Friday, February 24, 2012

Siege and the Fate of Things, Part II

One time, I went to the market and at this time the bombing started. We were not permitted to walk in the streets during the bombing raids, and I decided to hide in the vestibule of a big building. A lot of people were already there and they did not want me because they said that they were already so crowded that they could not breathe. I did not want to argue, and I went to the other side of the street and I stood under the gate of another building. Ten minutes later, I heard the whistling of a bomb and it fell on the building from where I got expelled. All the people who were in the vestibule died. I was in shock, and I could hardly go home to the children. I could not believe that I was still alive.
-- Anna Khodikel, Memoir of the Leningrad Blockade


What luck! What fate! How to account for the unexpected choices -- or decisions forced upon us -- that change a life in unforeseen directions? Anna was an incredible winner in Petersburg roulette. Not only did she come through the bombing attack unscathed, but amazingly she and her four children survived the three long years of Blockade. Where did they find the food? For along with falling bombs, the main survival concern was food. There was simply nothing to eat. People keeled over dead in the streets in the thousands, malnourished, exhausted, frozen. The Blockade of Leningrad resulted in the worst famine ever in a developed nation -- over a million people died.

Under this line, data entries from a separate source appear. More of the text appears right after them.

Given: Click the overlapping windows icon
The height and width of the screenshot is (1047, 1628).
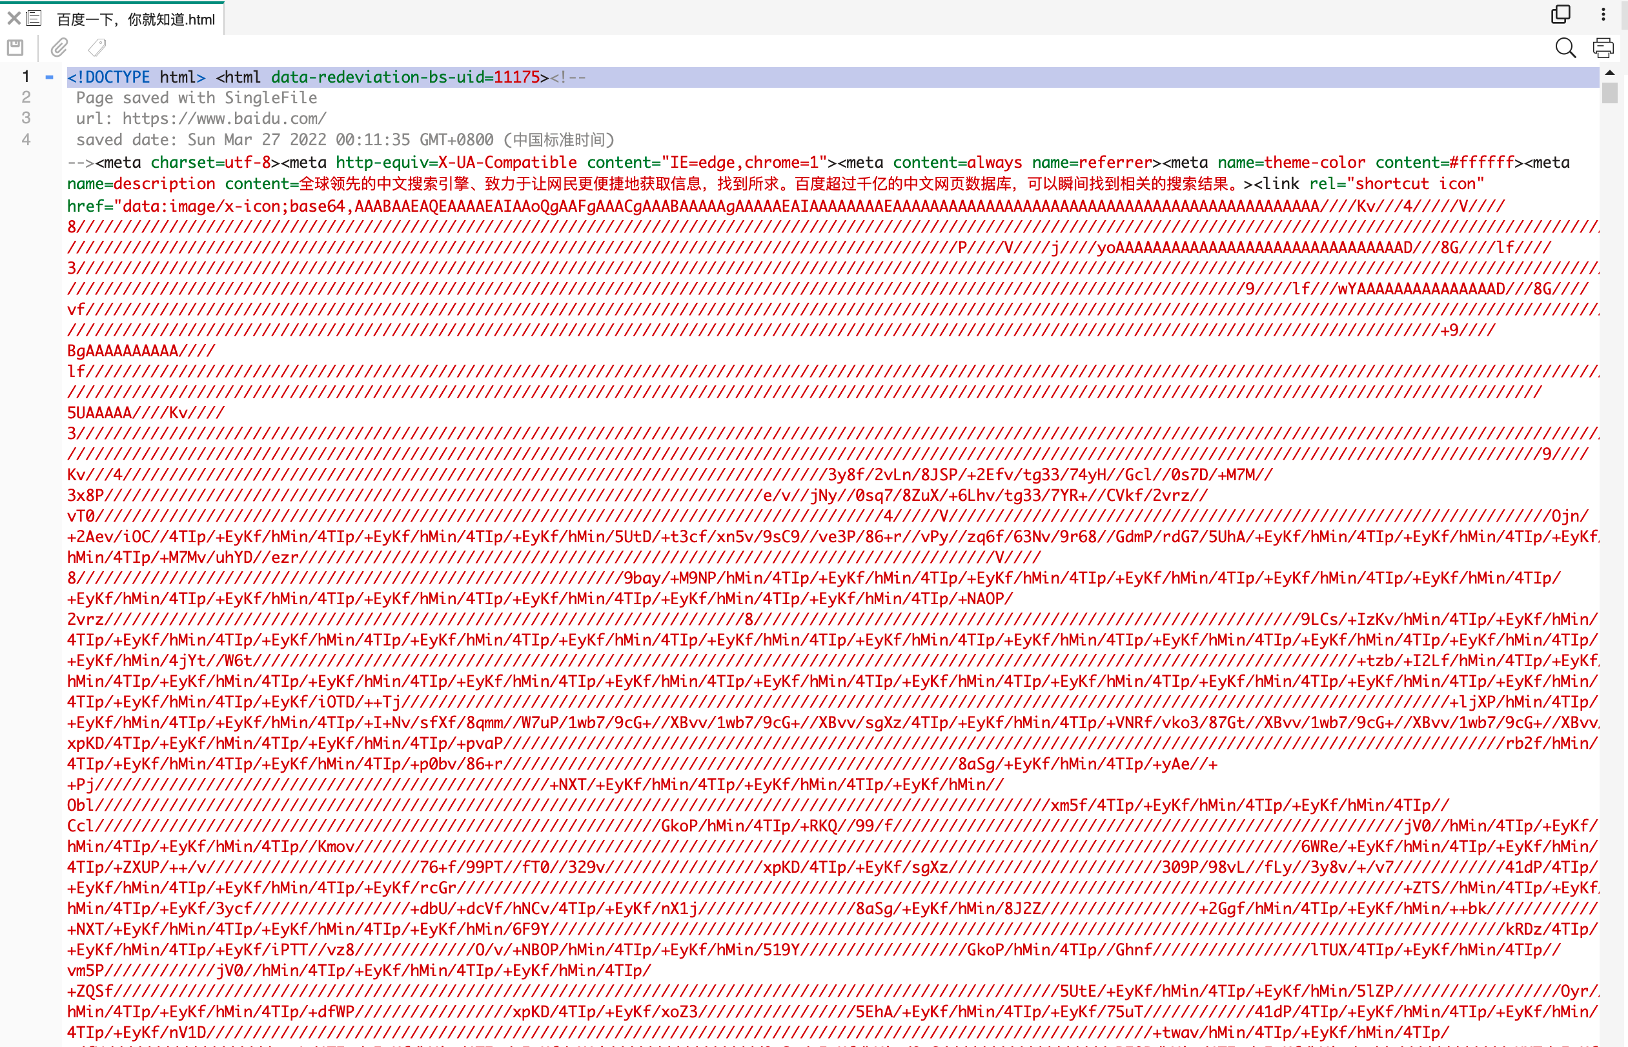Looking at the screenshot, I should coord(1561,14).
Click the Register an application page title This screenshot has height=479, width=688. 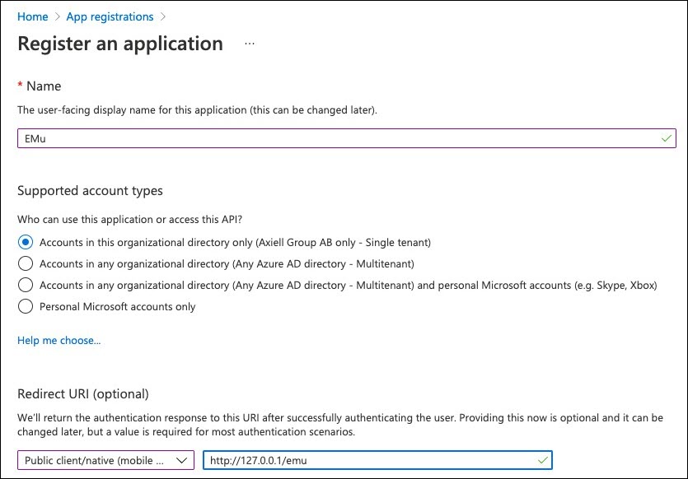tap(120, 44)
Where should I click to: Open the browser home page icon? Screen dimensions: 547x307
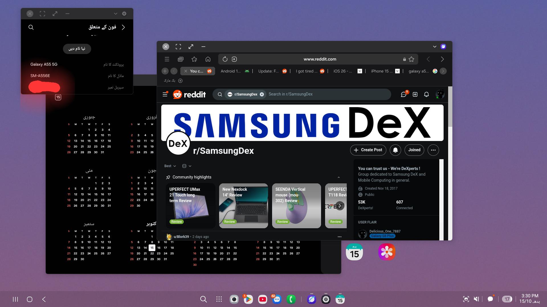208,59
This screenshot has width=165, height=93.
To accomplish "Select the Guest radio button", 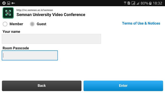I will (x=32, y=24).
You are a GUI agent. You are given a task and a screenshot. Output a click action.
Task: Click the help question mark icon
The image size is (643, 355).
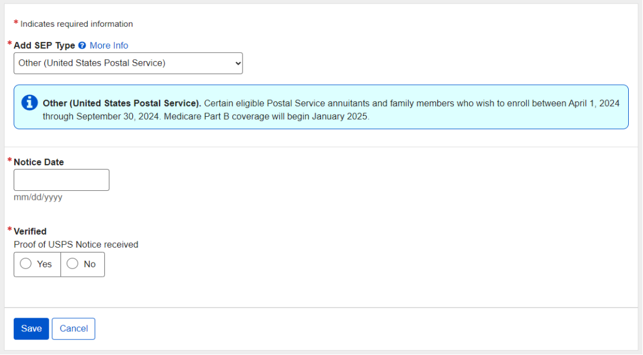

Meanwhile, Red Kirill and I leave the bullet-pierced helmets behind, and head to the food section of the flea market. It's a plentiful cornucopia.  Piles of cookies, cheeses, yogurts, sausages, breads, coffee, tea, candy, and chocolates lay stacked on tables and in large boxes on the ground.  Kirill packs his bag full of staples, saying "Now I have food for a month. I won't have to leave the apartment, it's hunkering down time. Yes, batten down the hatches! Who can go outside anyway when it's so freezing?"  


Books, skates, clothes, shoes, lampshades, electronics -- there really does seem seem to be everything here. 

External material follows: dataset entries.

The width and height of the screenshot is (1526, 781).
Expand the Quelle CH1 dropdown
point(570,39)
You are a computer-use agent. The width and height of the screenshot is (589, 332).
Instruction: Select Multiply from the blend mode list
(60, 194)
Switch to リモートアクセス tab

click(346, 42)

As we head back past the crazy randomness of flea market treasure, searching for Lawyer Misha, Kirill changes to his favorite unfavorite subject, "Of course I understand why the masses might support Putin. Because he has the power, he's strong, it's a case of might over right. They want to be on the winning side, the side with the powerful fist. Me, I suffer from all of this. How am I supposed to present my art in a country where I understand that the leaders are swindlers and crooks?  How can I throw my pearls before this swine?  Hey! What a great corduroy jacket! True, it's tan, but I'll dye it red. How much?" And so Kirill picks up the jacket for $3.00, and we find Misha snagging records by Alan Parsons Project, Pink Floyd, Genesis, and Deep Purple for $20 each. 

Putin seems to understand the psychology of the masses per Kirill's diagnosis. This election billboard reads: 
"V. Putin 2012. A great country deserves a strong leader!"


Now it's back to Misha's heated apartment where, happily, his wife, Spanish Teacher Tanya has baked a large meat pie and delicious toasty apple crepes.

"Who am I supposed to vote for?" Tanya asks, as we warm up over cognac with "Smoke on the Water" blasting from the record player, "not Putin, of course. But I can't vote for Zyuganov, he's a communist and the communists killed my grandfather. Prokhurov -- he's rich, he'll help the 5%. What's that going to do for us in the 95%? Zhirinovsky is a clown, what a farce. And Mironov is also compromised, a flip-flopper. No, there is simply no one." She sighs as she reaches for another crepe, "you know, I don't think I'm even going to vote."

In fact, that seems to me the attitude of most of my friends. They are against Putin, they are for no one -- and so they won't be voting.  No wonder Putin has the winning edge.